Given problem 1: List the usernames of everyone who posts in the aquarium lighting thread, each name given once.
Given problem 2: Render this sentence from the aquarium lighting thread in Spanish: "Both will work, the high powered one will give you more options but will be more challenging to run with DIY CO2."
Given problem 3: Duplicate the section of the aquarium lighting thread that begins at the words "I don't know about lights, but" and stops after the words "pay shipping charges.".

# Lighting controversy



## kamanut (Jul 26, 2007)

Ok I have a 29 gallon that I'm getting ready to turn into my first planted tank (I've had regular freshwater fish for the past 16 years so I'm not a newbie, but I definitely don't know much about planted tanks!). First off, here are the plants I'm looking at, but haven't decided anything yet:
Crypt wendtii
Corkscrew Val/regular Val
Dwarf hairgrass
Baby tears
Anubias barteri
Java fern
Java moss
Water wisteria
Giant hygro
Hygrophilia polysperma
Crypt spiralis
Anubias congensis

Here's when the conflicting advice I've been getting comes in:

This is the first light I had picked out (3.3 wpg):
http://cgi.ebay.com/24-30-T5-HO-Aqu...419?pt=LH_DefaultDomain_0&hash=item19c19b2423

And this is the one I was recommended to have (.8 wpg):
http://www.thatpetplace.com/pet/prod/209809/i/1/product.web

I would like to have the light right on the tank (not hanging or anything), and I will be having DIY CO2, and my filter is a Rena Canister XP2.

So, which light is the correct one? They're both T5's, so I was told the wpg rule doesn't apply to these? Help! Thanks!


----------



## Mikaila31 (Nov 29, 2009)

ugh... okay first one is way too much, and is a very cheap (risky) unit IMO. Second one is a little week. 

I would suggest this one. 

http://www.catalinaaquarium.com/product_info.php?cPath=71_190&products_id=1413

Or call and inquire on the price for a single 24 watt fixture. Both will work, the high powered one will give you more options but will be more challenging to run with DIY CO2.


----------



## funlad3 (Oct 9, 2010)

I don't know about lights, but I would get the Barter's Anubius. They grow well and all of my fish hide underneath the leaves at different levels. I've made cuttings of mine (5 from one plant at once!) and they're all putting up new leaves constantly! You won't be disappointed!


----------



## kamanut (Jul 26, 2007)

Ok thanks! I live right by the headquarters of aquariumplants.com so I should be able to get my substrate, ferts and plants from there without having to pay shipping charges.


----------



## direlime (Jul 17, 2008)

Yea, the first light is definately too bright (and if it is really cheap, I agree, it's pretty risky.) And yea, .8 wpg is too little. Right now i'm housing java fern, water wisteria, hornwort, and amazon swords (one other plant; don't know what it's called  ) and i have a light fixture (if i remember correctly) rated at about 1.7 wpg. All of my plants are growing splendidly. Btw the water wysteria is AWESOME! It grows really well if it has enough light and it is very easy to take clippings from if you want. The only thing is that the leaves are really fragile and if your not careful they will break off and float around the surface of your tank, making one great big salad. I learned that the hard way  but if your careful with the plant, it is really fun to keep. Its also look so unique, I would recommend it.
EDIT:: I believe the wpg rule applies to flourescent but i don't know about T5's


----------



## kamanut (Jul 26, 2007)

If I do get the one from ebay, I'll only use 2-3 bulbs (First I have to see if the light will run with only a few fixtures being used. I will also keep looking...I think around a 60 watt light would be the best.


----------

Given entries:
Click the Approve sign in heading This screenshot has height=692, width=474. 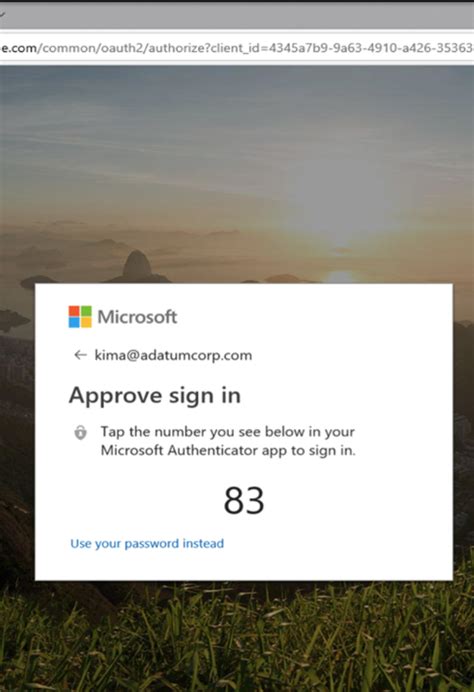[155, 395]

--

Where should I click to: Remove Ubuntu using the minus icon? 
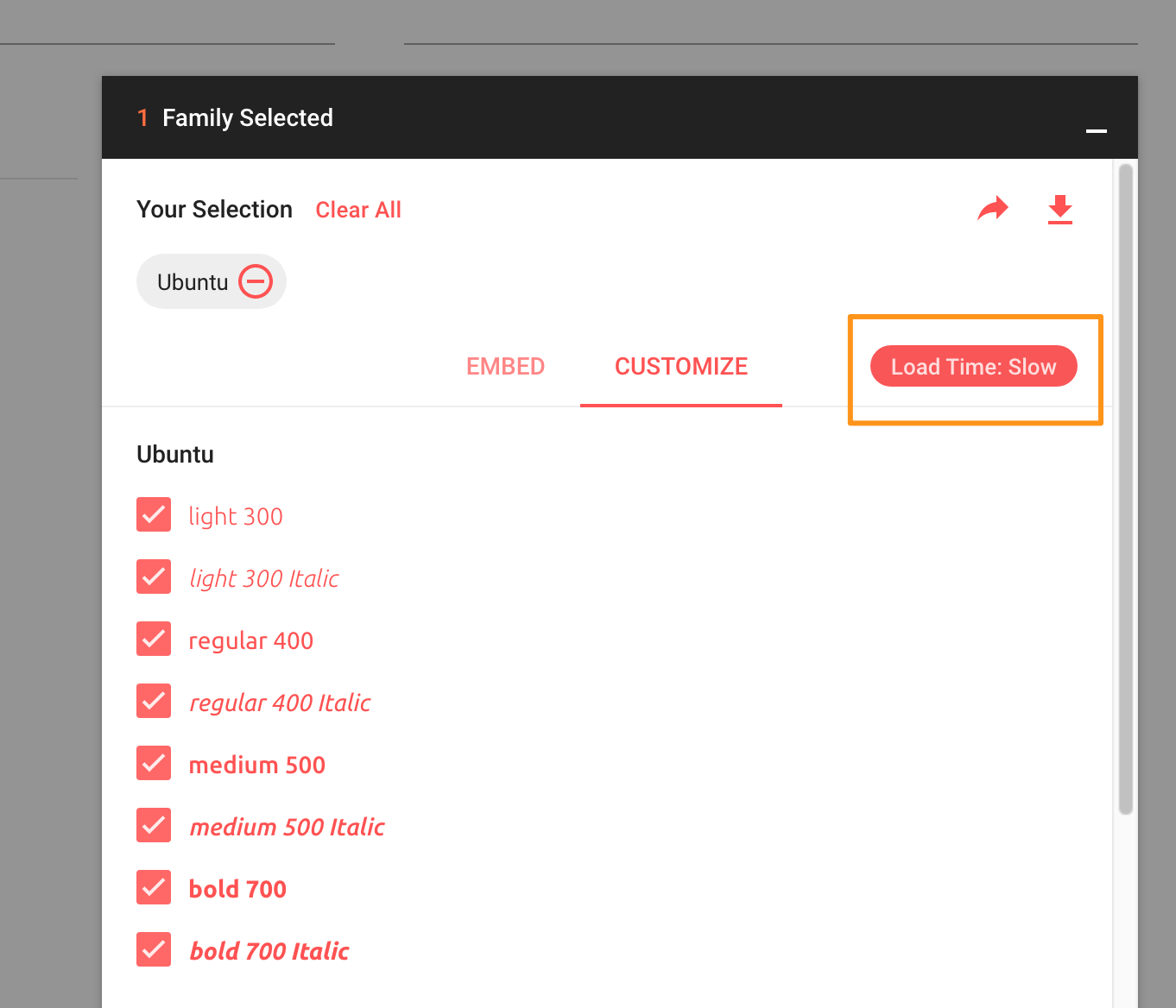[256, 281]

Finished answer 1: kamanut, Mikaila31, funlad3, direlime

Finished answer 2: Ambas funcionarán; la de alta potencia te dará más opciones, pero será más difícil de manejar con CO2 casero.

Finished answer 3:
I don't know about lights, but I would get the Barter's Anubius. They grow well and all of my fish hide underneath the leaves at different levels. I've made cuttings of mine (5 from one plant at once!) and they're all putting up new leaves constantly! You won't be disappointed!


----------



## kamanut (Jul 26, 2007)

Ok thanks! I live right by the headquarters of aquariumplants.com so I should be able to get my substrate, ferts and plants from there without having to pay shipping charges.